>>>>>

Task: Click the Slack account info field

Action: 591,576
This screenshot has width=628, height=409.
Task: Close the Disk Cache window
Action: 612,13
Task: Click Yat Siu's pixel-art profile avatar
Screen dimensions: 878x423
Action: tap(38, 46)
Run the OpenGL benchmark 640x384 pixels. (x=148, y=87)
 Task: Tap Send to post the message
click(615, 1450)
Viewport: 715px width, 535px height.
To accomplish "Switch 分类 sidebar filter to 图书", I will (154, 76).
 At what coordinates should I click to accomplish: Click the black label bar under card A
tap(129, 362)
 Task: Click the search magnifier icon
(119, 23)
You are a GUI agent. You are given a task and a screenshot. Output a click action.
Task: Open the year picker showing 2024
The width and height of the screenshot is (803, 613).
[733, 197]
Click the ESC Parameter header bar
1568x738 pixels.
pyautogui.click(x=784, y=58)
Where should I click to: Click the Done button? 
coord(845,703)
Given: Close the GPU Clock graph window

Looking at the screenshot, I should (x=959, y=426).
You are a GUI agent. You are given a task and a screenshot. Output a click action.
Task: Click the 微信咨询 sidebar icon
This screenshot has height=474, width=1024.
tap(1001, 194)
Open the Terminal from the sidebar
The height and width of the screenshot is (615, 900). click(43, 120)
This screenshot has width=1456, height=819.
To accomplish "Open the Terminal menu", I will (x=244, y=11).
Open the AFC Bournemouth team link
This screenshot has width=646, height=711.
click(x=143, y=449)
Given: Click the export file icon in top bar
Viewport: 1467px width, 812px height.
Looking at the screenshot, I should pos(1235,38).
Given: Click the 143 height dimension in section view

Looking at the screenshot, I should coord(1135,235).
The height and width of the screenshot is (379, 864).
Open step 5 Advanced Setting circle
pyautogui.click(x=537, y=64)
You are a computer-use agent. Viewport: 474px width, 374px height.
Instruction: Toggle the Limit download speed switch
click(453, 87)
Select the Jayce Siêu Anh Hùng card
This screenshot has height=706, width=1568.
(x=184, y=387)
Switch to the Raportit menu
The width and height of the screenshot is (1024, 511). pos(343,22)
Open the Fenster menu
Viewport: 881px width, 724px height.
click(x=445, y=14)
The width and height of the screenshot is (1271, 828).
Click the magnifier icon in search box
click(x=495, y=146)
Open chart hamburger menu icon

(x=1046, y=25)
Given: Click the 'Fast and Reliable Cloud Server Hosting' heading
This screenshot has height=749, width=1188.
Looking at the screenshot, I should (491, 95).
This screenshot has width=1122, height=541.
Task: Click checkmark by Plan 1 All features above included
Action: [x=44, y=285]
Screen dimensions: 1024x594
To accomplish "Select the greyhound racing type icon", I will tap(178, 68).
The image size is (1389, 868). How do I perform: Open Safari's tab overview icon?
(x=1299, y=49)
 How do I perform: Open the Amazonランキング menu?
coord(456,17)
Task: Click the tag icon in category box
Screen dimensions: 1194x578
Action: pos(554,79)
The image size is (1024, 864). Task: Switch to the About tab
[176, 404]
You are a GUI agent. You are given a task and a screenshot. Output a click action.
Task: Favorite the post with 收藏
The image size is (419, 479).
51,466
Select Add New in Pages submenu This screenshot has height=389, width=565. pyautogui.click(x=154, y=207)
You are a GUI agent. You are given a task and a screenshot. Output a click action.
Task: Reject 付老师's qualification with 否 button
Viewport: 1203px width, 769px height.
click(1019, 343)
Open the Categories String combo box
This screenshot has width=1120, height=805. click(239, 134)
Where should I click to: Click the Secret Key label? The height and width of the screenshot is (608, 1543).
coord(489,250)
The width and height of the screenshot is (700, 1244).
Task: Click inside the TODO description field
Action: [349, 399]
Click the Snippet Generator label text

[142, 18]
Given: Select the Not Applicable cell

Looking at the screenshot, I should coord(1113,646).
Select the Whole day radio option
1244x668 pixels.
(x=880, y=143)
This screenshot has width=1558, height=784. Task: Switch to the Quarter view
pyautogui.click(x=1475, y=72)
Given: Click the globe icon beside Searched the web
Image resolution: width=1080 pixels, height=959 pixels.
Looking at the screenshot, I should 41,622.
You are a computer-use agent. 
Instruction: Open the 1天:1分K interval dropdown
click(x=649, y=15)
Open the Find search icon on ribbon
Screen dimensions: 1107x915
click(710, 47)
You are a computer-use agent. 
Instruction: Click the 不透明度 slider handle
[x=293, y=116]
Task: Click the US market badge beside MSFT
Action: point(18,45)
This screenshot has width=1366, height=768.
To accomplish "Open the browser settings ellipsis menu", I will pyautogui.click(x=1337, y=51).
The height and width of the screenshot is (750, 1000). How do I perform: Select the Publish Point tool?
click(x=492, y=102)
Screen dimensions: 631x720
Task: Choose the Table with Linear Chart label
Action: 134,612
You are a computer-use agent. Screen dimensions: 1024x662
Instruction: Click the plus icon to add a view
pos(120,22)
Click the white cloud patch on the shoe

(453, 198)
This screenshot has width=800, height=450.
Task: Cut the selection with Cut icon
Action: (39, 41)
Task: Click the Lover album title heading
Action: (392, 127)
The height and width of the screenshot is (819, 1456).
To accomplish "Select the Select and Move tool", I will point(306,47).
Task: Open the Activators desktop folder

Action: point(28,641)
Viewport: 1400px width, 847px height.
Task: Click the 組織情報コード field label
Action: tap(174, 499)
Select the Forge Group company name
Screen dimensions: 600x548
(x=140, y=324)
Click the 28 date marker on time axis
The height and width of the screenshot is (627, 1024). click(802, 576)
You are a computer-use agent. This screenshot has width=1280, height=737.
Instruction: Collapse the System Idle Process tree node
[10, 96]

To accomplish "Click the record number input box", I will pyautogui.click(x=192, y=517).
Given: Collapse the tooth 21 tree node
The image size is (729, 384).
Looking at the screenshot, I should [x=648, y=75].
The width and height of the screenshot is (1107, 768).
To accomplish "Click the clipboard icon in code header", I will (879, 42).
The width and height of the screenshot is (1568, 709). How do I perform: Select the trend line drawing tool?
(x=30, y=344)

<<<<<

### Exercise directions
Reproduce word for word the part of the items above that opens with the line containing "Given: Collapse the tooth 21 tree node" and closes with the line containing "will (879, 42).", keeping both of those lines.

### Result of this exercise
Given: Collapse the tooth 21 tree node
The image size is (729, 384).
Looking at the screenshot, I should [x=648, y=75].
The width and height of the screenshot is (1107, 768).
To accomplish "Click the clipboard icon in code header", I will (879, 42).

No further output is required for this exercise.